> **Dataset content**
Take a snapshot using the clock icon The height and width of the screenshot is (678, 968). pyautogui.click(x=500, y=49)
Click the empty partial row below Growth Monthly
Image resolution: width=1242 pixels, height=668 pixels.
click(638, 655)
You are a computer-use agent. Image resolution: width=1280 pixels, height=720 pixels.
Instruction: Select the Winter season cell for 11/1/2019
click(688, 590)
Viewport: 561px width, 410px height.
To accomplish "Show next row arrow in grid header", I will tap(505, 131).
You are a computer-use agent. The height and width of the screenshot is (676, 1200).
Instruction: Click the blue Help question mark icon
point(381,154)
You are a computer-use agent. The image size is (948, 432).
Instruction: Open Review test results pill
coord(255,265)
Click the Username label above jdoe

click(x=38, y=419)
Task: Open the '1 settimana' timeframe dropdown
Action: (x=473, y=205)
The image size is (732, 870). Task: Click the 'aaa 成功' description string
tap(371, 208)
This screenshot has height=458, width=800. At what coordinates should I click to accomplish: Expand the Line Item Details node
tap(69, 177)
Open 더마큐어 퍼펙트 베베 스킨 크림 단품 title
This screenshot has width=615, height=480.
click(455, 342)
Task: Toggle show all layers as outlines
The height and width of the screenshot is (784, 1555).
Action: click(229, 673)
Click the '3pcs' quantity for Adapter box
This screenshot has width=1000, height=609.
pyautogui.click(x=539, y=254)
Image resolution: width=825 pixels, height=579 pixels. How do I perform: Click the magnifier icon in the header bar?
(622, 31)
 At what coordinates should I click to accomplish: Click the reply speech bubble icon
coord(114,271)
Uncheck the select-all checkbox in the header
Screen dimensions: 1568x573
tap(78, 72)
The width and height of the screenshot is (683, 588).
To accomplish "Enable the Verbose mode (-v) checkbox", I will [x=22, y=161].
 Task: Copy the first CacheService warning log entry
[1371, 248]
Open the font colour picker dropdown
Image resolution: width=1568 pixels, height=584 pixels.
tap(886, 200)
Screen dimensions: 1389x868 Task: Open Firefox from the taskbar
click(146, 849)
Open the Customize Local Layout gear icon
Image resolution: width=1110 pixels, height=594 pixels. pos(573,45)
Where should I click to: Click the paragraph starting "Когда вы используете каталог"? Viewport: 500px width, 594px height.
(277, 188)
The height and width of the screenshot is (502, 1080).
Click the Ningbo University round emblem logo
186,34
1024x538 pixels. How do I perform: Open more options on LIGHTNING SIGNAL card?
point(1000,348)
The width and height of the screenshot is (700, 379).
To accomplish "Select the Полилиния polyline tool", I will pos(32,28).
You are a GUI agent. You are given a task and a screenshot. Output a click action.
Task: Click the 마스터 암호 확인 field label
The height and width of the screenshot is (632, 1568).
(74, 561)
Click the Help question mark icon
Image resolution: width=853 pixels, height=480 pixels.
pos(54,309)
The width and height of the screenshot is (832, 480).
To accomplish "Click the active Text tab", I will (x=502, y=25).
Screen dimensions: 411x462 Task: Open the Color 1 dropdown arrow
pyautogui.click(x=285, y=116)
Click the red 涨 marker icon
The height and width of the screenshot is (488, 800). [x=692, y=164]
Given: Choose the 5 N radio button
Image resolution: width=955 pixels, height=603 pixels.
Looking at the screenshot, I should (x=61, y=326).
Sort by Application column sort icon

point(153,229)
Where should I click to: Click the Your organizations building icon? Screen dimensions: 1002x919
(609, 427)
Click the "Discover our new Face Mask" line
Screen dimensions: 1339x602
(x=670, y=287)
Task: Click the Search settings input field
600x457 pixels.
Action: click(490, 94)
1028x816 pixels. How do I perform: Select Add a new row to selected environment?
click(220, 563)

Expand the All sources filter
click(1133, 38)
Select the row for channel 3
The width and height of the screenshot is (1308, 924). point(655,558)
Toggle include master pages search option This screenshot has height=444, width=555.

> **Task brief**
For this exercise, output exactly the lines above from the line with "Task: Click the 마스터 암호 확인 field label" to the line with "The width and height of the screenshot is (832, 480).", counting both, and leave out the rest.

> **Exercise result**
Task: Click the 마스터 암호 확인 field label
The height and width of the screenshot is (632, 1568).
(74, 561)
Click the Help question mark icon
Image resolution: width=853 pixels, height=480 pixels.
pos(54,309)
The width and height of the screenshot is (832, 480).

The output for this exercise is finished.